Monumental thought: Many settlements have layers of occupation, but the ones at Jarlshof seem particularly close to each other and near the surface. So I wonder if what inkling the Viking farmers, or the folk that lived here a few hundred years ago, had of those who had come before?

The watcher by the shore: Clickhimin Broch

There can be something just a little bit unsettling about ancient monuments in an urban setting. Normal town life goes on beside them. Cars queue, pedestrians chat on cellphones, joggers with headphones hurry past, dogs bark. And then there’s the structure across the street, a legacy from generations so long past that it’s hard to imagine the gulf that separates them from the present.

But that’s also part of the value of such heritage. It can make you pause and think, or surprise by the way you notice, suddenly, that something very, very old is catching the same sunlight as the walkers, joggers and cars. Clickhimin is like that. It’s a complex blend of stone structures, on a site used from perhaps 3,000 years ago to about 1,500 years ago. No disrespect to Fort Charlotte, but it’s arguably Lerwick’s defining monument.
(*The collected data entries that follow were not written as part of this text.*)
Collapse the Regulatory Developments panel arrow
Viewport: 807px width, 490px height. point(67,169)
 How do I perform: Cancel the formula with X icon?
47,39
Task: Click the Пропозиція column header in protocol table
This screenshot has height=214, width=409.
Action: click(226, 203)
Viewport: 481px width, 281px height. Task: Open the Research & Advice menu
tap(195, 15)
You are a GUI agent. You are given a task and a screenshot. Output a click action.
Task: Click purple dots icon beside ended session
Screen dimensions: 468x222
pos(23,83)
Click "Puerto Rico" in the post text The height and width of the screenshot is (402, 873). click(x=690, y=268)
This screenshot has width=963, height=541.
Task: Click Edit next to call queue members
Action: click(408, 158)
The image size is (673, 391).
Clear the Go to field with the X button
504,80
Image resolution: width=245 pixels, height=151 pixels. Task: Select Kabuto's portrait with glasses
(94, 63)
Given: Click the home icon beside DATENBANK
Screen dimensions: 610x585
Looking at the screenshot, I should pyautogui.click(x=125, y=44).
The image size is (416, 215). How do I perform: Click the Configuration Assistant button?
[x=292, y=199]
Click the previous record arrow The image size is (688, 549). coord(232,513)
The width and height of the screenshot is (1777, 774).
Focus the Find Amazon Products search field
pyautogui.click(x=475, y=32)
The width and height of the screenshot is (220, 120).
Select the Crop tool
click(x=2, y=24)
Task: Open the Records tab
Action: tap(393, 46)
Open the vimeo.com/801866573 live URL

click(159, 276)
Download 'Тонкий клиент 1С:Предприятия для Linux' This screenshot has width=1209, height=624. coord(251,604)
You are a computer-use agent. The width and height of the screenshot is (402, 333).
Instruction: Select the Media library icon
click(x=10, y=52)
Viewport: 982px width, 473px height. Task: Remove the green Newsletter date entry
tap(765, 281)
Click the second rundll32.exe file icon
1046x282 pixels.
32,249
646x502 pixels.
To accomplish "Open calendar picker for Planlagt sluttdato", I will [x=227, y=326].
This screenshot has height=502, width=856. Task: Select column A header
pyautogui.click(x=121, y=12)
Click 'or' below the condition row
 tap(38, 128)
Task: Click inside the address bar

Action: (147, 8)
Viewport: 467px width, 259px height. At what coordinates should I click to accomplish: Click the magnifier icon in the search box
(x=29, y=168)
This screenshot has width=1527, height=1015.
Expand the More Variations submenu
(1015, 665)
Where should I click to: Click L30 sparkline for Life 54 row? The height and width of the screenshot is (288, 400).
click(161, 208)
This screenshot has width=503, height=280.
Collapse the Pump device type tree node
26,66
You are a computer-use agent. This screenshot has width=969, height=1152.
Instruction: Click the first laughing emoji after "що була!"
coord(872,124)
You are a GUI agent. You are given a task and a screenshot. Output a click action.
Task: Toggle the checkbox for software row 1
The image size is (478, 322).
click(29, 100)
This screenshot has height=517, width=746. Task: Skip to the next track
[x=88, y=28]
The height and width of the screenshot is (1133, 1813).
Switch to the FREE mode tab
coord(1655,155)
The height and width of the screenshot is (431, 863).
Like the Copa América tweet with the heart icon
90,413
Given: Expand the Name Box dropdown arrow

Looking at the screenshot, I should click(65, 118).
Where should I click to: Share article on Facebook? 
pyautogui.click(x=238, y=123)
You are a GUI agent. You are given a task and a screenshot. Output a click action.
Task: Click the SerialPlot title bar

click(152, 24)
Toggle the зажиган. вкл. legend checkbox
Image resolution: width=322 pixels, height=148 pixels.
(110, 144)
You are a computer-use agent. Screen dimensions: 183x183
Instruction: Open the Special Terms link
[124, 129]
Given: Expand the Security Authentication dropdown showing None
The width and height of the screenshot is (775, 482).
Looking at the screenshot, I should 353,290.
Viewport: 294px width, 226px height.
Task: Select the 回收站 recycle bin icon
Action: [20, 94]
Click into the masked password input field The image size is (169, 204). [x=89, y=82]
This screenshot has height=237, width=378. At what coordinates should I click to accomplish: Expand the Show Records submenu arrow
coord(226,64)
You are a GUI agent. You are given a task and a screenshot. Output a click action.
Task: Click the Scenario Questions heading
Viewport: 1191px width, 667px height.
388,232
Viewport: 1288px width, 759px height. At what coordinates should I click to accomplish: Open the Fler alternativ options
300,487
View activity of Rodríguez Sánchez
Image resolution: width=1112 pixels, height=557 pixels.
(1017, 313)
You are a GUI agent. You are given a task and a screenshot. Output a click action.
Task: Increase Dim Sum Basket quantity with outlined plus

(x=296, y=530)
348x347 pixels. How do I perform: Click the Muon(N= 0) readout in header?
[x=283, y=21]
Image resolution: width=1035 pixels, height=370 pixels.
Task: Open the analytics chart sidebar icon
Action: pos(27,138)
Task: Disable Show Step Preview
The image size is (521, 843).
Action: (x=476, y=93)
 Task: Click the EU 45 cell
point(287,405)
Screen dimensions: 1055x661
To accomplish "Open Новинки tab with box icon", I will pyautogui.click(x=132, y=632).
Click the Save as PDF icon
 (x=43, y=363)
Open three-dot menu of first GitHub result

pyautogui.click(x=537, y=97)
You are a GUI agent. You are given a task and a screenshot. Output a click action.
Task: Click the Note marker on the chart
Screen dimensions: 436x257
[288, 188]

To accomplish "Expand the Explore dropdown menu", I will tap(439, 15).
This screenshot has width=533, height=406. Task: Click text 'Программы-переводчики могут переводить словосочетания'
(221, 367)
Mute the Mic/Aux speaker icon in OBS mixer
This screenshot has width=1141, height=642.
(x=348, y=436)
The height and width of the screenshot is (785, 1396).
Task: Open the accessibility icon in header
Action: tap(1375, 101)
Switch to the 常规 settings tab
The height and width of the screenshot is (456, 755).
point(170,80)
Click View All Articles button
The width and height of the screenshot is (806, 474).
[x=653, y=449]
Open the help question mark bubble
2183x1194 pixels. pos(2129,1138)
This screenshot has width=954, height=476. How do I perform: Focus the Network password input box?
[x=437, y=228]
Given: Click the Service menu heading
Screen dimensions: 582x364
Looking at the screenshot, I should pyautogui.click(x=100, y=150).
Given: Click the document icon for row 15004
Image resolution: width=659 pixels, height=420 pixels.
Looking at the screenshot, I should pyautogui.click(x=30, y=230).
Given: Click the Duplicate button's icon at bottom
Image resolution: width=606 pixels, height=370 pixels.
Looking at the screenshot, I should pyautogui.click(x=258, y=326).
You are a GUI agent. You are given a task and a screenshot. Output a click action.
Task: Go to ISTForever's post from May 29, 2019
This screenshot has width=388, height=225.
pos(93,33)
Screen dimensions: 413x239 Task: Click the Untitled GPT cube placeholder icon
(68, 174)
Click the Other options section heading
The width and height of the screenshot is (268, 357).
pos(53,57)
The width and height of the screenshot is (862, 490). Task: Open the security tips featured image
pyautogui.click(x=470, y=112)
Today, the multiple levels and layers of its drystone walls shine out against a dark hill behind and rows of modern houses nearby. Before water levels were lowered by drainage here in the 1870s, Clickhimin sat on a rocky islet, with access across an isthmus. Early in the Iron Age, a circular ‘ring fort’ was built here, followed by a broch and then various dwellings.

Nowadays, the most prominent features are a massive, low-lying structure known as a blockhouse, which guards the approach to the broch at the heart of the monument. The broch’s surviving walls rise only a few metres. But its massive stones, masterly curves and commanding setting, overlooking the loch, invite both a closer look and respect.

It’s something utterly different from everyday town life, in a setting more urban than it has ever been.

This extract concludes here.